Frau Präsidentin! Liebe Kolleginnen und Kollegen!
Also, ich muss mal den Koalitionsfraktionen sagen: Irgendwie klingelt es mir in den Ohren, wenn ich höre, mit welcher Begründung Sie immer wieder das „Und jetzt machen wir es sorgfältig“ erfinden.
– Nehmen Sie es ruhig spaßig!
Wir sind ja nicht blöd. Wir wissen, wie sorgfältig diese Dinge passieren. Das ganze Netzwerkdurchsetzungsgesetz wurde im Jahr 2017 mit Tempo durchgezogen – unter Leiden von vielen CDU/CSU-Abgeordneten, die das so nicht wollten; ich erinnere mich. Es hat von Anfang an Fehler gehabt,
die wir jetzt, zwei Jahre später, immer noch in unserem Antrag, um den es hier geht, verbessern wollen; das wollen die anderen Fraktionen auch.
Ich weiß gar nicht, was Sie da noch in Ruhe beraten wollen.
Die Anhörung ist schon Monate her. Sie hätten doch hin und wieder mal einen Abend finden können, um die Anhörung auszuwerten. Sie machen hier eines: Für meine Begriffe höhlen Sie systematisch die Rechte der Opposition aus, indem Sie, weil Sie so langsam sind und nie zueinanderfinden oder sich nicht entscheiden können, unsere Anträge in die Unendlichkeit vertagen. Das ist nicht akzeptabel.

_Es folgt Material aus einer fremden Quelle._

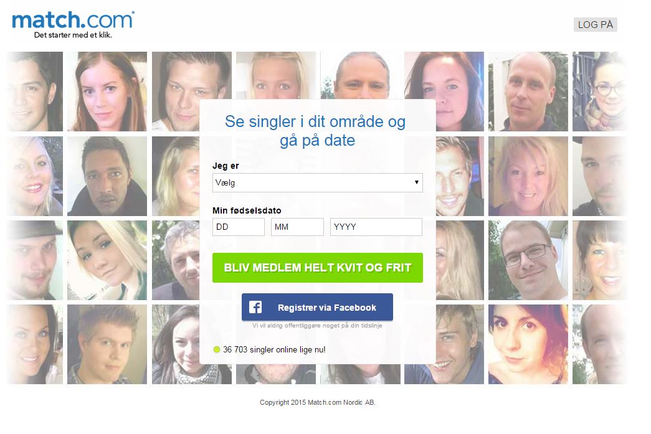This screenshot has width=651, height=434.
Task: Click the man in hat photo
Action: tap(35, 260)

Es ist wirklich nicht parlamentarischer Brauch, an der Stelle zu vertagen und zu vertagen, um dann, wenn Sie Ihren Koalitionsausschuss überlebt haben, zu sagen: Zack, zack! Nächste Woche Anhörung, zwei Tage später möglichst unter Fristverzicht,
ohne die Anhörung auswerten zu können, dann das Gesetz machen.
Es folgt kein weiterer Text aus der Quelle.